Borage (Borago officinalis)
Perfect indigo blue stars atop hairy stems, the blooms of borage can be seen in July, attractive to bees and moths plus lots of other pollinators. The flowers are edible.
Common Knapweed (Centaurea nigra)
Also know as 'Hardheads', the thistle-like flowers were an English meadow staple and are adored by bees and pollinators. A great addition to any garden. Knapweed is a firm favourite of our pollinating insects, being a source of good quality nectar. And as well as supporting our bees, butterflies and beetles its seeds provide food for many birds.
Common Toadflax (Linaria vulgaris)
Yellow and orange spires of flowers start to appear in June and by July are flowering, the orange lip of the flower acts as a nectar guide for the bees to lead to the plants pollination. Look closely to see if they are hosting the pretty caterpillar of the Toadflax Brocade Moth.
Cornflower (Centaurea cyanus)
A cornfield annual, the bright blue open-faced flowers with ruffled edges and curly stamens sit at the end of delicate grey green stems. Loved by bees. The flowers are edible too.
Corn Marigold (Glebionis segetum)
Part of the aster family, these sunny blooms were once a common wildflower in cornfields, often referred to as gold in place names of old. We love them in a pot or garden border. Insects love them too.
Evening Primrose (Oenothera biennis)
Introduced to the UK in the 1600s, its name relates to its large sun-like flowers that remain open in the evening giving off a lovely scent. For this reason Evening primrose is fantastic for attracting moths and therefore bats to the garden.
Meadowsweet (Filipendula ulmaria)
The heady fragrant sweetness of these flowers were once used to flavour the tipple mead. Meadowsweet will tolerate damp ground and slight shade and grows in most soil types.
Meadow Cranesbill (Geranium pratense)
A striking wildflower of the geranium family, it is particularly pretty in garden borders and window-boxes. Its eye-catching floral display also attracts a wide variety of bees and other pollinators. The large purple flowers of Meadow cranesbill turn into pointed, bill-like seed pods, which give the plant its common name.
The stem branches from the base, each carrying a single rose-pink flower, as the leaves grow up the stem they become more deeply cut whereas the basal ones are not. Bees love to visit the open flowers and collect pollen.
Red Campion (Silene dioica)
Also know as Red Catchfly, these pretty pink flowers have been flowering since May and will have started to go to seed, if you deadhead you can keep them flowering for longer. Lots of insects are attracted to the seed pods such as the chevron caterpillars of the Campion moth, which climb inside the cups to feed on the seeds safely hidden within.

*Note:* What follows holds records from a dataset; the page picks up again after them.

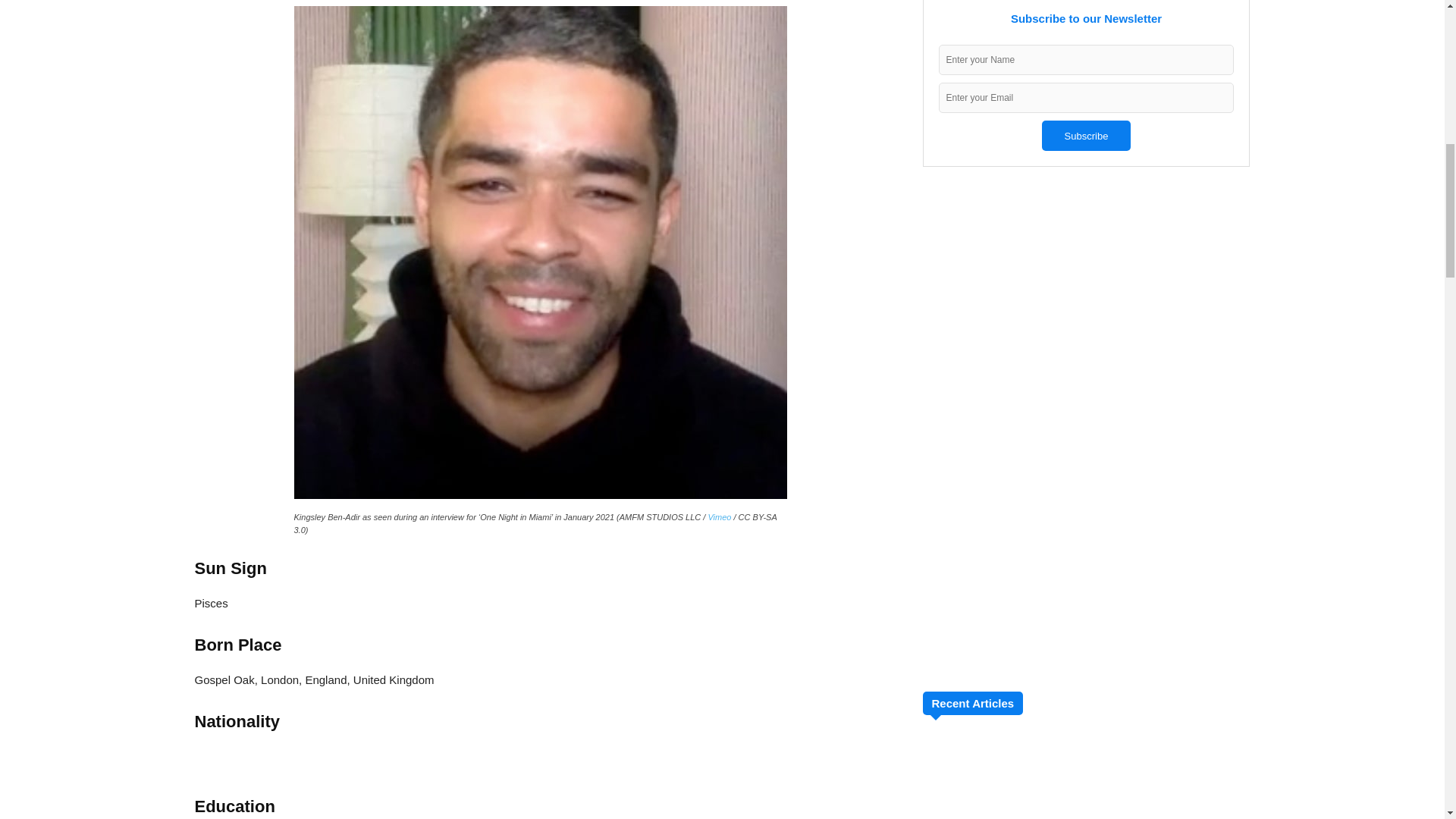
Subscribe (1086, 135)
Given the description of an element on the screen output the (x, y) to click on. 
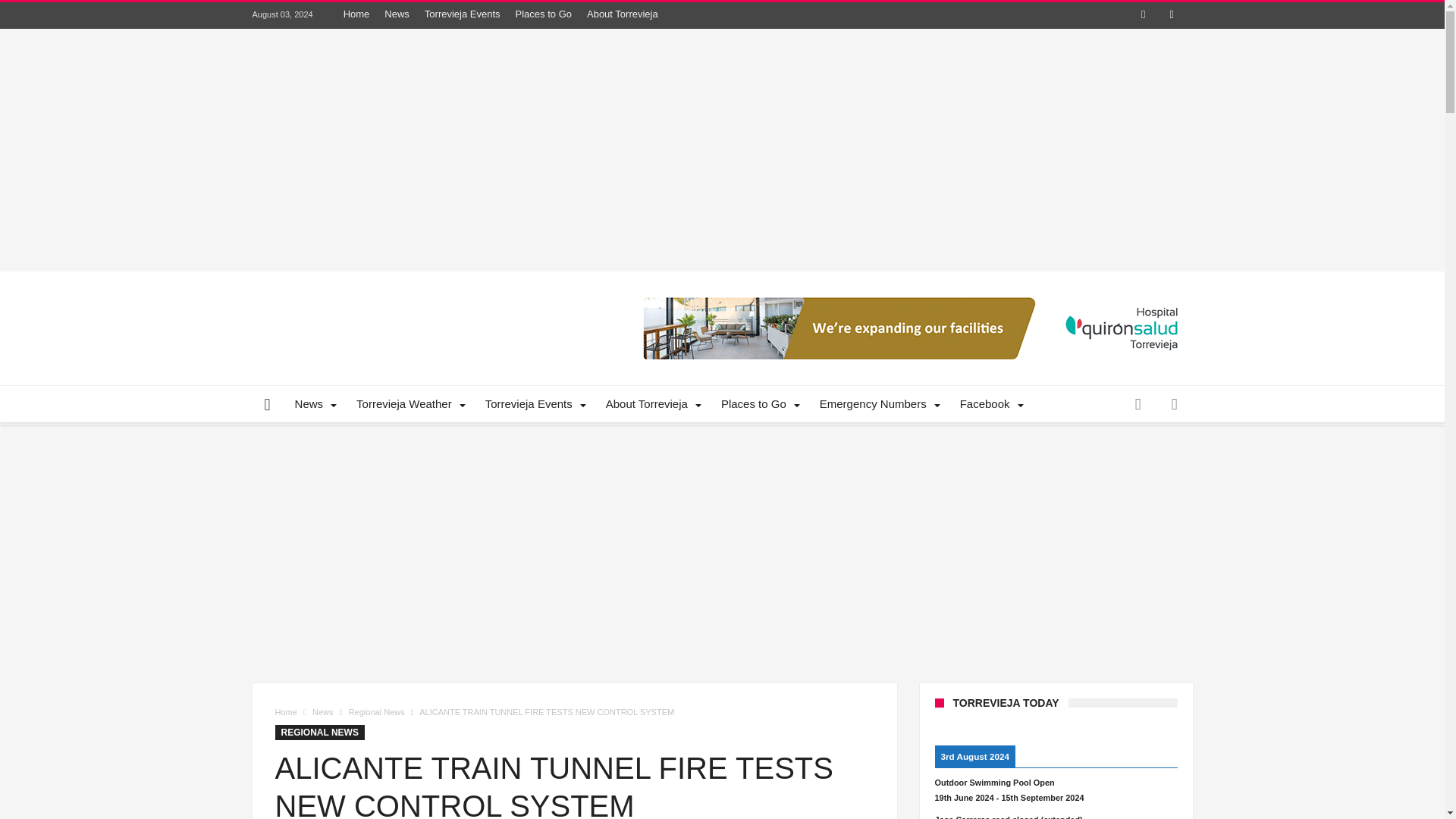
Places to Go (543, 14)
Torrevieja Weather (408, 403)
Twitter (1170, 15)
About Torrevieja (651, 403)
About Torrevieja (622, 14)
Torrevieja weather forecast and live map (408, 403)
Home (356, 14)
Torrevieja Events (462, 14)
News (396, 14)
Facebook (1143, 15)
Given the description of an element on the screen output the (x, y) to click on. 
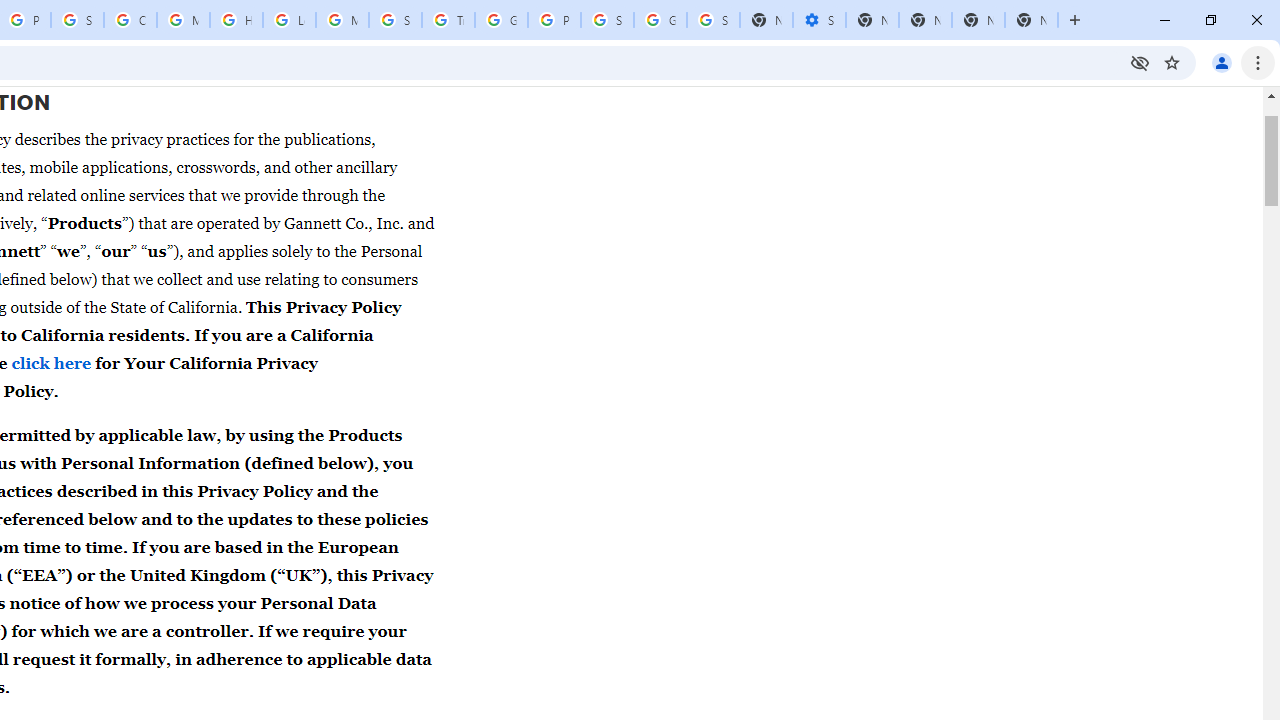
Sign in - Google Accounts (77, 20)
Trusted Information and Content - Google Safety Center (448, 20)
Minimize (1165, 20)
click here (51, 362)
Third-party cookies blocked (1139, 62)
Chrome (1260, 62)
Given the description of an element on the screen output the (x, y) to click on. 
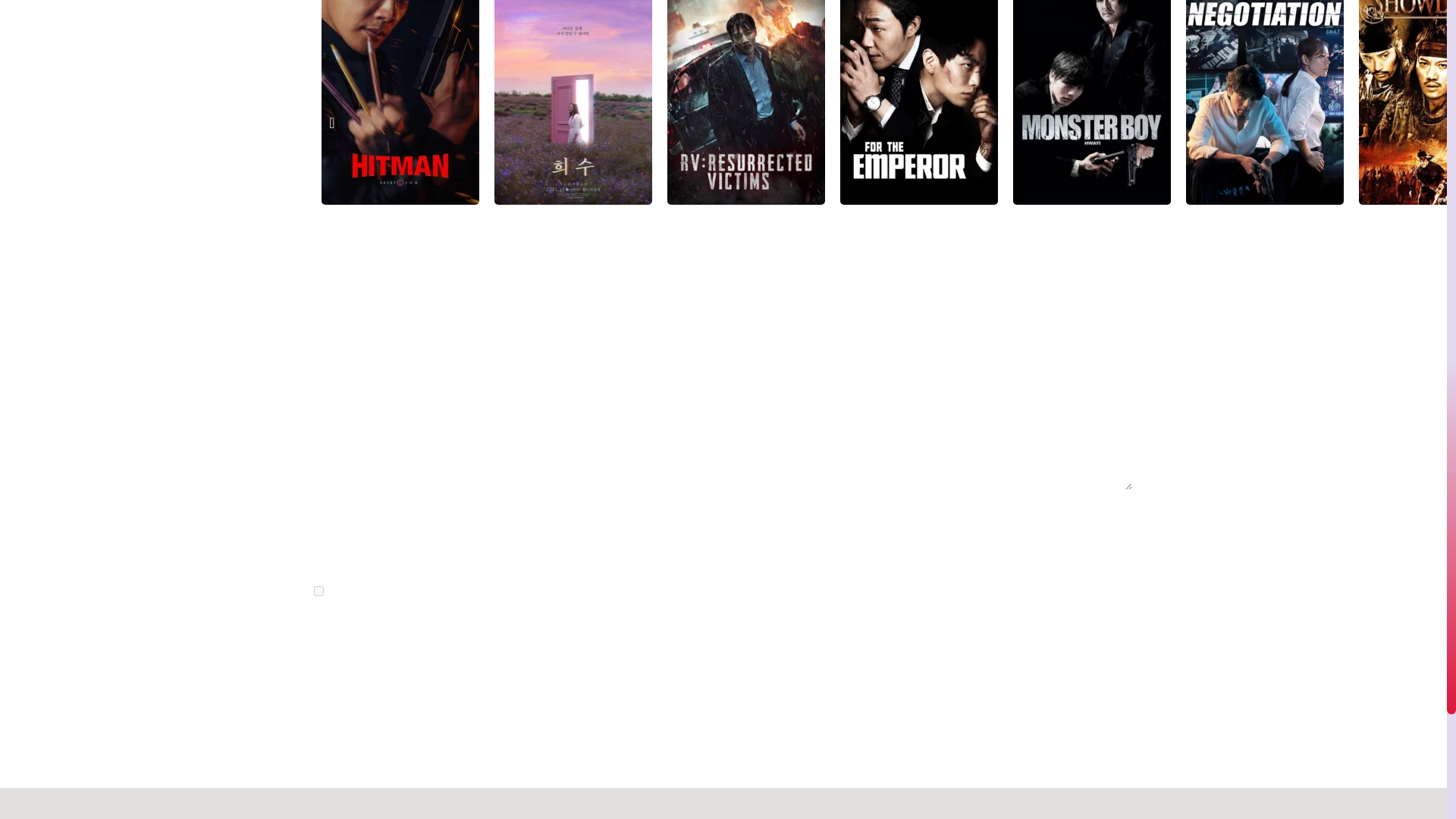
yes (318, 591)
Submit (357, 639)
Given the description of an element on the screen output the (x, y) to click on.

Scabious (Knautia arvensis)
Starting to bloom in July, the pom-pom like flowers of lilac-mauve bob at the end of long stalks, giving rise to its other common name, Lady’s pincushions. Scabious will carry on flowering until the end of summer.
Tufted Vetch (Vicia cracca)
A beautiful showy wildflower forming clusters of eye catching purple blue flowers. It grows happily in shade, under and around hedgerows as well as in lawn or on the edges of flower beds, they look lovely in hanging baskets. Its violet flowers are attractive to bumblebees, butterflies and moths.
Vipers Bugloss (Echium vulgare)
An absolute magnet for bees, it flowers all summer long, which makes for very happy bees.
Wild Carrot (Daucus carota)
Sumptuous in a flower border with the added bonus that insects adore the white umbelliferous flowerheads. Also know as Queen Anne's Lace.
Wild Marjoram (Origanum vulgare)
This pretty herb is adored by bees and butterflies, and will be buzzing with activity all summer long. The fresh leaves can be used in cookery too.
White Clover (Trifolium repens)
The latin ‘repens’ means creeping, which is what this little flower will do if given the chance, loved by bees and pollinators, look out for four-leafed clovers for luck! White clover will continue flowering until November. Great as part of a green roof or in wildflower lawn.
Yarrow (Alchillea millefollium)
The white flowers of yarrow will be opening in July. The ferny stems are tougher than they look and will die back in winter and come back again next summer. Many insects love the flowers of yarrow, making it great for wildlife and the plant has medicinal uses too.